### Complete the following
[1] Answer these questions about the discussion of pure science research, marking your answers (a), (b) and (c):
(a) Which mathematician took pride in working on pure number theory?
(b) Which telescope's mirror design became a stepping stone toward ASML's TWINSCAN tools?
(c) What kind of accelerators might replace tin droplet x-ray light sources?
[2] Restate the part of the discussion of pure science research starting at "I try to keep" and ending at "manufacturing in space.", substituting "non-specialist" for "layperson".
━━━━━ Page
As someone who supports pure science research, I would be interested to understand if any of the discoveries of CERN (and related projects) in the last 50 years (say) have proved to have practical application.
(Specifically, "discoveries", not technology developed in support of the research)
This kind of thing always reminds me G. H. Hardy, a mathematician that famously took pride in working on pure number theory, which he described as having "no practical use" and therefore being morally superior to applied mathematics connected to war or industry.
This ended up as the theoretical bedrock upon which modern encryption algorithms are built, enabling trillions of dollars of economic activity (as well as spying and other nefarious or ethically questionable activities).
I noticed (as have others) that even the purest of pure fundamental research has this oddly persistent pattern of becoming applied to everyday problems sooner or later.
The x-ray telescope mirror design used for Chandra -- motived only by pure intellectual curiosity -- ended up being a key development stepping stone towards ASML's TWINSCAN tools that use focused x-rays for chip lithography. Arguably this is more important to the global economy now that even oil is!
Similarly, particle accelerators like CERN might be the next chip lithography beam sources. The technologies being developed for research physicists such as laser-driven "desktop" accelerators might be just the ticket to replace tin droplet x-ray light sources.
Who knows?
We certainly won't if we don't built these things for pure research first to find out!
As a non physicist I like the idea of a moun collider more - more compact (thus should be cheaper) as well as something which haven't done in similar energy scales and therefore more likely to need new technology in building it and finding something new.
What changeable vectors are there except to scale up the energy levels? Can particles be altered prior to collission with the existing system to observe interesting effects?
What a waste. So many more science experiments with better expected ROI could be funded for the money needed for the FCC, and we're not even expecting any significant new insights from it.
I try to keep up with this stuff, but I wish to a layperson like me, the benefits of this was communicated more clearly. Even something like the JWT, I'm still not seeing the benefit. It's really awesome, don't deny that at all!
But I'd rather see more investment put into developing space-faring capabilities. Being able to transport lots of goods and people into space, and start manufacturing in space.
━━━━━━━━━━
━━━━━ Recorded data
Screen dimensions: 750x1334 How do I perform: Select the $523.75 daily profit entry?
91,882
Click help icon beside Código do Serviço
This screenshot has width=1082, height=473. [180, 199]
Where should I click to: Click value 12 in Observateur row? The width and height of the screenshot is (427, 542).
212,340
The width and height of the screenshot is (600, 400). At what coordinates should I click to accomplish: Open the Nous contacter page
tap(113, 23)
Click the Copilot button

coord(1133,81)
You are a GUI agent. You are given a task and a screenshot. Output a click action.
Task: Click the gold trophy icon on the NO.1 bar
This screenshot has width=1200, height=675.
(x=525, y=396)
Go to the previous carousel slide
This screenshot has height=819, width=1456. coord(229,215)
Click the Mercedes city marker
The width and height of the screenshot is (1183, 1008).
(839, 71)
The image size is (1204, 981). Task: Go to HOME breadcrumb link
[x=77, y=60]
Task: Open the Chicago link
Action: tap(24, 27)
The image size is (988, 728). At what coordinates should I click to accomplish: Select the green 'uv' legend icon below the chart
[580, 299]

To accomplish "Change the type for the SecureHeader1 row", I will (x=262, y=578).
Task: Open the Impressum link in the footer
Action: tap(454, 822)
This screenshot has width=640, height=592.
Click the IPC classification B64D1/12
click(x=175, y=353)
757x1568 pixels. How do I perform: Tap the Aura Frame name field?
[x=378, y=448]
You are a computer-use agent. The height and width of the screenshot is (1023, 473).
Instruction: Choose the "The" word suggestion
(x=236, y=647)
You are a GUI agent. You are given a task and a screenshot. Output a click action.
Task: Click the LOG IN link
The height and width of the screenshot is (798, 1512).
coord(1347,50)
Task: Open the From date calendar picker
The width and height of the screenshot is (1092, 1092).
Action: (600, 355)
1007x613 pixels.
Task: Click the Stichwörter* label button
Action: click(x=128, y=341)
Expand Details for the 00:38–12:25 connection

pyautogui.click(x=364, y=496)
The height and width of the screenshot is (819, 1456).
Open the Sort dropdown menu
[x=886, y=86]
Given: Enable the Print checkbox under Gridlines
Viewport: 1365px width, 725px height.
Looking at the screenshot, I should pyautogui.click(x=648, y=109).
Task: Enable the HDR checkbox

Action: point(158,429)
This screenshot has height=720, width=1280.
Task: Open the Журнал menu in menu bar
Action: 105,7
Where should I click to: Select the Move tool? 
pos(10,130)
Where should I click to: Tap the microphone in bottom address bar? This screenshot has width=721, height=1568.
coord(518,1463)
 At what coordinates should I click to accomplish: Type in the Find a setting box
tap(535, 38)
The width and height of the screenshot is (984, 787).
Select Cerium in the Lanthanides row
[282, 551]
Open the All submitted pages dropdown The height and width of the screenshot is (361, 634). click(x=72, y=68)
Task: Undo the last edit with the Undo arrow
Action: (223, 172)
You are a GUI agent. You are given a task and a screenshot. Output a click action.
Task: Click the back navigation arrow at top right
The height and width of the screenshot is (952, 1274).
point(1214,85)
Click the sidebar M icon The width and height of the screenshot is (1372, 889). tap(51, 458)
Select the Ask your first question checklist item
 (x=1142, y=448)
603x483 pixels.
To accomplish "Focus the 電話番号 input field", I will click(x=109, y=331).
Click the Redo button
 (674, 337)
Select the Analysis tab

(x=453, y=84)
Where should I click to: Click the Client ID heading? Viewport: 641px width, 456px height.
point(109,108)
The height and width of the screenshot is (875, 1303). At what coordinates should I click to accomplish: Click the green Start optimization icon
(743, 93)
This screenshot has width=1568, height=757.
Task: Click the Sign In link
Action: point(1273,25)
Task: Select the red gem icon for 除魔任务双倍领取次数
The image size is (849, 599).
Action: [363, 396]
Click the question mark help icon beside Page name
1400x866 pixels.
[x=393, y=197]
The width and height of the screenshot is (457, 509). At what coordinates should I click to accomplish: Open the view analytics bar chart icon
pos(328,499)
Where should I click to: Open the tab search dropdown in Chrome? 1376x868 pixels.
━━━━━━━━━━
### Per-task outputs
[1]
(a) G. H. Hardy
(b) Chandra, the x-ray telescope
(c) Laser-driven "desktop" accelerators

[2]
I try to keep up with this stuff, but I wish to a non-specialist like me, the benefits of this was communicated more clearly. Even something like the JWT, I'm still not seeing the benefit. It's really awesome, don't deny that at all!
But I'd rather see more investment put into developing space-faring capabilities. Being able to transport lots of goods and people into space, and start manufacturing in space.